Est-ce que ça vaut le coup d'aller écouter cet Olivier Mongin aux Matins de ce Matin ???? Je vous pose la question mais à vous lire il semble que la réponse soit : Non.

Pour info, il est passé à la Rumeur du Monde samedi 5 novembre, où il s'est montré d'un pénible achevé en citant à tour de bras sa trilogie sacrée : jean-Louis Borloo, Azouz Begag, et Eric Maurin dont le petit livre (50p) semble lui servir de bible totale et définitive sur la ségrégation sociale.

Et on a entendu quoi ce jour là dans la RdM ? Des avalanches de "moije" et de "moijpense", des paralogismes de bistrot et des trivialités cuculapraline, quelques énormités (exemple : les jeunes n'ont pas été assez présents dans le débat sur l'aménagement des Halles) et aussi une focalisation sur les transports (aspect important de l'urbanisme, certes, mais à ce point là, non), et à 10 minutes de la fin une longue citation "selon un sociologue amréicain" dont il n'a pas été foutu de doner le nom ni un titre d'ouvrage.

### Lignes:
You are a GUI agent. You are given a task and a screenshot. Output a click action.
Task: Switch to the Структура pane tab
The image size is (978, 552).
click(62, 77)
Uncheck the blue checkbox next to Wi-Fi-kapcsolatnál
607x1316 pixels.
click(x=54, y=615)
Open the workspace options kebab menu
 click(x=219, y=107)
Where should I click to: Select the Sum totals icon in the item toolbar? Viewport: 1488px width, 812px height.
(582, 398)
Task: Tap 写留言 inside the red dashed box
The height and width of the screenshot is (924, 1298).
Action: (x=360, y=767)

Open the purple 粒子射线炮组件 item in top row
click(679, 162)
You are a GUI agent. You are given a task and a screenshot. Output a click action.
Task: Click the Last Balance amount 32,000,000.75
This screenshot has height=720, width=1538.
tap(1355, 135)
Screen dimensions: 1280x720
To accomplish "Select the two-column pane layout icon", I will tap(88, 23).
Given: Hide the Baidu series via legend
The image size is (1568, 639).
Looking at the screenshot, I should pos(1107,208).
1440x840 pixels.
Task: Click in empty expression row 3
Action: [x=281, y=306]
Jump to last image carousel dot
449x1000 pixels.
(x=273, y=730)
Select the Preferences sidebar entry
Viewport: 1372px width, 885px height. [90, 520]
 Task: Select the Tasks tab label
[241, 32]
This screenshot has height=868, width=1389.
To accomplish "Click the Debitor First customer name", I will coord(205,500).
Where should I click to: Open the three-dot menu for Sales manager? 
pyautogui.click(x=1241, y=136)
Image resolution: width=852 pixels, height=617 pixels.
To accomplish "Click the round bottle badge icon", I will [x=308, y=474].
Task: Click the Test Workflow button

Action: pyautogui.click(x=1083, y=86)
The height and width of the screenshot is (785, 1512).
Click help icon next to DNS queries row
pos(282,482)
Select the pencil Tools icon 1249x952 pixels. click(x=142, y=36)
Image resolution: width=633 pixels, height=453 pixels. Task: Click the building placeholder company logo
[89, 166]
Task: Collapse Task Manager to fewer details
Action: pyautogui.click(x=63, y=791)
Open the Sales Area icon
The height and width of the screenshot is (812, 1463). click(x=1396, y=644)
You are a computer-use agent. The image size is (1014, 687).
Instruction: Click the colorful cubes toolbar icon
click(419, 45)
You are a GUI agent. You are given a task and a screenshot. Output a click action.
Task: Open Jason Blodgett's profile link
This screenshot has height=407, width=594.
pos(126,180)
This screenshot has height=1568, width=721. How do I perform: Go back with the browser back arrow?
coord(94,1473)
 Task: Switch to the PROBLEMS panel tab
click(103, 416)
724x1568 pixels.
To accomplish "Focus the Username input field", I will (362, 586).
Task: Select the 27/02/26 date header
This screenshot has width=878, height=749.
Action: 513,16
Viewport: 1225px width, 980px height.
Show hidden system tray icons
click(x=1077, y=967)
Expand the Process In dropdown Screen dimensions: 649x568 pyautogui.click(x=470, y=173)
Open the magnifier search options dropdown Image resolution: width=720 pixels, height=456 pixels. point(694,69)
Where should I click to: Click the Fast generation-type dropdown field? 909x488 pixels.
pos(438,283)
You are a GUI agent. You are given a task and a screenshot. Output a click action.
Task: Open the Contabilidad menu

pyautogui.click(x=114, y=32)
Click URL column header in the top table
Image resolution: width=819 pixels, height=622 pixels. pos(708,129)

### Tâches:
A. Renvoyez tel quel l'extrait sur Olivier Mongin, en entier.
B. Recopiez à l'identique un passage de la liste : commencez à la ligne qui contient « Image resolution: width=633 » et arrêtez-vous après celle qui contient « Action: 513,16 », ces deux lignes comprises, sans rien ajouter d'autre.

### Réponses par tâche:
A.
Est-ce que ça vaut le coup d'aller écouter cet Olivier Mongin aux Matins de ce Matin ???? Je vous pose la question mais à vous lire il semble que la réponse soit : Non.

Pour info, il est passé à la Rumeur du Monde samedi 5 novembre, où il s'est montré d'un pénible achevé en citant à tour de bras sa trilogie sacrée : jean-Louis Borloo, Azouz Begag, et Eric Maurin dont le petit livre (50p) semble lui servir de bible totale et définitive sur la ségrégation sociale.

Et on a entendu quoi ce jour là dans la RdM ? Des avalanches de "moije" et de "moijpense", des paralogismes de bistrot et des trivialités cuculapraline, quelques énormités (exemple : les jeunes n'ont pas été assez présents dans le débat sur l'aménagement des Halles) et aussi une focalisation sur les transports (aspect important de l'urbanisme, certes, mais à ce point là, non), et à 10 minutes de la fin une longue citation "selon un sociologue amréicain" dont il n'a pas été foutu de doner le nom ni un titre d'ouvrage.

B.
Image resolution: width=633 pixels, height=453 pixels. Task: Click the building placeholder company logo
[89, 166]
Task: Collapse Task Manager to fewer details
Action: pyautogui.click(x=63, y=791)
Open the Sales Area icon
The height and width of the screenshot is (812, 1463). click(x=1396, y=644)
You are a computer-use agent. The image size is (1014, 687).
Instruction: Click the colorful cubes toolbar icon
click(419, 45)
You are a GUI agent. You are given a task and a screenshot. Output a click action.
Task: Open Jason Blodgett's profile link
This screenshot has height=407, width=594.
pos(126,180)
This screenshot has height=1568, width=721. How do I perform: Go back with the browser back arrow?
coord(94,1473)
 Task: Switch to the PROBLEMS panel tab
click(103, 416)
724x1568 pixels.
To accomplish "Focus the Username input field", I will (362, 586).
Task: Select the 27/02/26 date header
This screenshot has width=878, height=749.
Action: 513,16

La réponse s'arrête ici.